EF-hand like Region in the N-terminus of Anoctamin 1 Modulates Channel Activity by Ca and Voltage.

Anoctamin1 (ANO1) also known as TMEM16A is a transmembrane protein that functions as a Ca activated chloride channel. Recently, the structure determination of a fungal TMEM16 (nhTMEM16) scramblase by X-ray crystallography and a mouse ANO1 by cryo-electron microscopy has provided the insight in molecular architecture underlying phospholipid scrambling and Ca binding. Because the Ca binding motif is embedded inside channel protein according to defined structure, it is still unclear how intracellular Ca moves to its deep binding pocket effectively. Here we show that EF-hand like region containing multiple acidic amino acids at the N-terminus of ANO1 is a putative site regulating the activity of ANO1 by Ca and voltage.
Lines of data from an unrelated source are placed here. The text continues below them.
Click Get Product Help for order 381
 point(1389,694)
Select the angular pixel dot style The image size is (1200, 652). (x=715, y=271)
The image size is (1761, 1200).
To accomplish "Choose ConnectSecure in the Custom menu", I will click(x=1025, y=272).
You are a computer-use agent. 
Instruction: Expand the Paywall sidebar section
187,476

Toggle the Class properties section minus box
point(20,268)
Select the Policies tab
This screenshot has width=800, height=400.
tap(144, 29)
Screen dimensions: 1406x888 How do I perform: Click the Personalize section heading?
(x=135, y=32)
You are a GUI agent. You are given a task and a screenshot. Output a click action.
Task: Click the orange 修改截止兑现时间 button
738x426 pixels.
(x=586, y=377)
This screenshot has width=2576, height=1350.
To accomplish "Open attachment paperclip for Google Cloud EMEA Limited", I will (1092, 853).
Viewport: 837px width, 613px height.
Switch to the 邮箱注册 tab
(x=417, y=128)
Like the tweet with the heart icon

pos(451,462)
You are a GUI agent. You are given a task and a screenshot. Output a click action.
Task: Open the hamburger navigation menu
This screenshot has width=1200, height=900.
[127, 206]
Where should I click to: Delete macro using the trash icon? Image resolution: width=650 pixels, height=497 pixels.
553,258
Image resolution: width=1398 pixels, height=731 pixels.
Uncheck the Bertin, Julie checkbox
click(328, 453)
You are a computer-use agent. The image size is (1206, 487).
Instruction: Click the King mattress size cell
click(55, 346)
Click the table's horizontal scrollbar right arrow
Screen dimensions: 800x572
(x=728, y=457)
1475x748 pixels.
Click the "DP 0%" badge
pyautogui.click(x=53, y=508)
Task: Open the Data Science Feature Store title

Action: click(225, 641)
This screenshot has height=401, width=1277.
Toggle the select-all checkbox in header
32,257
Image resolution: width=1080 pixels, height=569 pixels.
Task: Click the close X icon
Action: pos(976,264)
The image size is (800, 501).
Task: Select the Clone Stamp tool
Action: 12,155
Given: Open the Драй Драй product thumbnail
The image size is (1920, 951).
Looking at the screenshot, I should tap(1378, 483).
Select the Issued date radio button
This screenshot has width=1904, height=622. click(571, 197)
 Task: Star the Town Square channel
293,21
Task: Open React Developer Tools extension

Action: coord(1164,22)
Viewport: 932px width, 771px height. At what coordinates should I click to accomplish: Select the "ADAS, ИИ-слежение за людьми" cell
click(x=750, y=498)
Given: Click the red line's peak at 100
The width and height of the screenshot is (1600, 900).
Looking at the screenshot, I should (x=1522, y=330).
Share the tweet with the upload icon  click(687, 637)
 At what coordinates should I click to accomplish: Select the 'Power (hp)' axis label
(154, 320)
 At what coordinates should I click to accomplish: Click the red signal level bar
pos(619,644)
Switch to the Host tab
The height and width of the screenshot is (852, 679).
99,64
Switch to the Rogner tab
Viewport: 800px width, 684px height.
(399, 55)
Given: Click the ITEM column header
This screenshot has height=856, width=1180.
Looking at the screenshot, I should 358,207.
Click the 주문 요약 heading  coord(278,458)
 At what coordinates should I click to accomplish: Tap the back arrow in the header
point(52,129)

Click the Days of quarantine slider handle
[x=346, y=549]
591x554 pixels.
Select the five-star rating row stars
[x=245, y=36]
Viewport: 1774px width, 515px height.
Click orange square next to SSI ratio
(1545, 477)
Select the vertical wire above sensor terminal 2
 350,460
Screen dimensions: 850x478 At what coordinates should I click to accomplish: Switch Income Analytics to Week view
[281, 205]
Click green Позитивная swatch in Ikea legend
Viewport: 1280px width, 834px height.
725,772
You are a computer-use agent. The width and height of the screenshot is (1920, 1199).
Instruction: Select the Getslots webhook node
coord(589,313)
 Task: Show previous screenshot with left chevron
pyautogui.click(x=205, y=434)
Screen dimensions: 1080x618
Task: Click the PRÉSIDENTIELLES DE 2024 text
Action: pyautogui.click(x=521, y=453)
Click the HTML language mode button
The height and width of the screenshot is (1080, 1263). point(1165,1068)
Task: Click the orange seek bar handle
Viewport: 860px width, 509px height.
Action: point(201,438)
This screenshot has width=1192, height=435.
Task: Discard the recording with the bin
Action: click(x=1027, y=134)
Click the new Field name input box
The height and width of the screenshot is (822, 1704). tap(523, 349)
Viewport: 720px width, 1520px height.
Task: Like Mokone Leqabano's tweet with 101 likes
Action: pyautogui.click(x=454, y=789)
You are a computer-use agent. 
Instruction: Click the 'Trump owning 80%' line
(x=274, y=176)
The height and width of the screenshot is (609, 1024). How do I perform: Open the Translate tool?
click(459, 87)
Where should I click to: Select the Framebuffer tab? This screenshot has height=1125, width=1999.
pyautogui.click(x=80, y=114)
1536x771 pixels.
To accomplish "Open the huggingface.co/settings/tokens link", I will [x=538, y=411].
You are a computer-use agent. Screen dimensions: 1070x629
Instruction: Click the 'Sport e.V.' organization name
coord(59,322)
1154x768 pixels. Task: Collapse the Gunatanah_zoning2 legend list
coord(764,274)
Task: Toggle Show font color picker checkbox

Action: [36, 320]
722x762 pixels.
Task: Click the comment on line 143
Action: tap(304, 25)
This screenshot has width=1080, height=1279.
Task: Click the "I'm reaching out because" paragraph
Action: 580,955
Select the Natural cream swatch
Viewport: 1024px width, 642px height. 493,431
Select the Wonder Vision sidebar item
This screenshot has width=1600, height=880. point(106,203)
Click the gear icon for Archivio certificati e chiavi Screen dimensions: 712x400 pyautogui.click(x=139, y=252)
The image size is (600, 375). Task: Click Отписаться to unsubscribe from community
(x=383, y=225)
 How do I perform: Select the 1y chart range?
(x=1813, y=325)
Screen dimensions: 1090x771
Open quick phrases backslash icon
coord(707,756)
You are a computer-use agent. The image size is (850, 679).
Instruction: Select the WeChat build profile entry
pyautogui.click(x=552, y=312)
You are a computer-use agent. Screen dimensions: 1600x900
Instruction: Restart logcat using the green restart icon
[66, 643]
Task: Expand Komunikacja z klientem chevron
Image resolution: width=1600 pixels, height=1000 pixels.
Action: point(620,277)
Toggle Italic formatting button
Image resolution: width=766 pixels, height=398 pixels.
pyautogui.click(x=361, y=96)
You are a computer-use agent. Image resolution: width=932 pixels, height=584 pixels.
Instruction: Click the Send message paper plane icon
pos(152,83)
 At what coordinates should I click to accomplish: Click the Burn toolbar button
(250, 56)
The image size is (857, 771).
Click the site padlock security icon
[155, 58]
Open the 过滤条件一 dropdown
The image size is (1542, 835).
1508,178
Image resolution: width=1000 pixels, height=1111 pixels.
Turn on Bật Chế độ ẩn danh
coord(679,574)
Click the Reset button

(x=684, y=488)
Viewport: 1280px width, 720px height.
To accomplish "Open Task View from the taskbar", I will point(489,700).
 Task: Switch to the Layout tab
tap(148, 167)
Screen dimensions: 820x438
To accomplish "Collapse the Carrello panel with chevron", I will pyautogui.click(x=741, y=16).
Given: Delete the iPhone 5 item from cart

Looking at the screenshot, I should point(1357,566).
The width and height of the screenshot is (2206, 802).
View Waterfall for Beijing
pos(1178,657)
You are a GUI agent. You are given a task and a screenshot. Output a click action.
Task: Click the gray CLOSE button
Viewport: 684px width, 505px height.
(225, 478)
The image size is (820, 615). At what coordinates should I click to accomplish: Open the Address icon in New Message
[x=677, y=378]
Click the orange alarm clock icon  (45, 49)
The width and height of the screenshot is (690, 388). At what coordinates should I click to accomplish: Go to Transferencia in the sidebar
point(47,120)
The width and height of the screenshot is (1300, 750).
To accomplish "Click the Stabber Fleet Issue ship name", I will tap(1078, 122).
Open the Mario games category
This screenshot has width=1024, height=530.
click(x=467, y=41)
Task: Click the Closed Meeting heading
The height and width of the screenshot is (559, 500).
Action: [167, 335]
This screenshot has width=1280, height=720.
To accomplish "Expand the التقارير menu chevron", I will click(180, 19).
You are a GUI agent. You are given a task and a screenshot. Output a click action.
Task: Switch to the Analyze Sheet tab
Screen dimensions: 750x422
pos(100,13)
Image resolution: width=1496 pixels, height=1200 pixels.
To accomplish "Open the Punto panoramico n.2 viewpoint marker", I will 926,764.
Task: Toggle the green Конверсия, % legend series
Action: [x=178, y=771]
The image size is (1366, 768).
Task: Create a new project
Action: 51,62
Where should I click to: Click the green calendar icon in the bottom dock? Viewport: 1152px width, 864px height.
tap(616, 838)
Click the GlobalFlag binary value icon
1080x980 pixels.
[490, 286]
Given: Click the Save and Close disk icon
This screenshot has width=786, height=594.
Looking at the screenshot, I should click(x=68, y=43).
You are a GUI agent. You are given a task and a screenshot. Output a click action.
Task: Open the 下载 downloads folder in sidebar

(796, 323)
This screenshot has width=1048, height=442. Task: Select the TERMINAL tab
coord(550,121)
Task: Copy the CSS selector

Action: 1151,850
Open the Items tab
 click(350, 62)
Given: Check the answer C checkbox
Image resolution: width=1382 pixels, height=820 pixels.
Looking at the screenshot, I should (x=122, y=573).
The EF-hand like region of ANO1 is highly homologous to the canonical EF hand loop in calmodulin that contains acidic residues in key Ca-coordinating positions in the canonical EF hand. Indeed, deletion and Ala-substituted mutation of this region resulted in a significant reduction in the response to Ca and changes in its key biophysical properties evoked by voltage pulses. Furthermore, only ANO1 and ANO2, and not the other TMEM16 isoforms, contain the EF-hand like region and are activated by Ca. Moreover, the molecular modeling analysis supports that EF-hand like region could play a key role during Ca transfer. Therefore, these findings suggest that EF-hand like region in ANO1 coordinates with Ca and modulate the activation by Ca and voltage.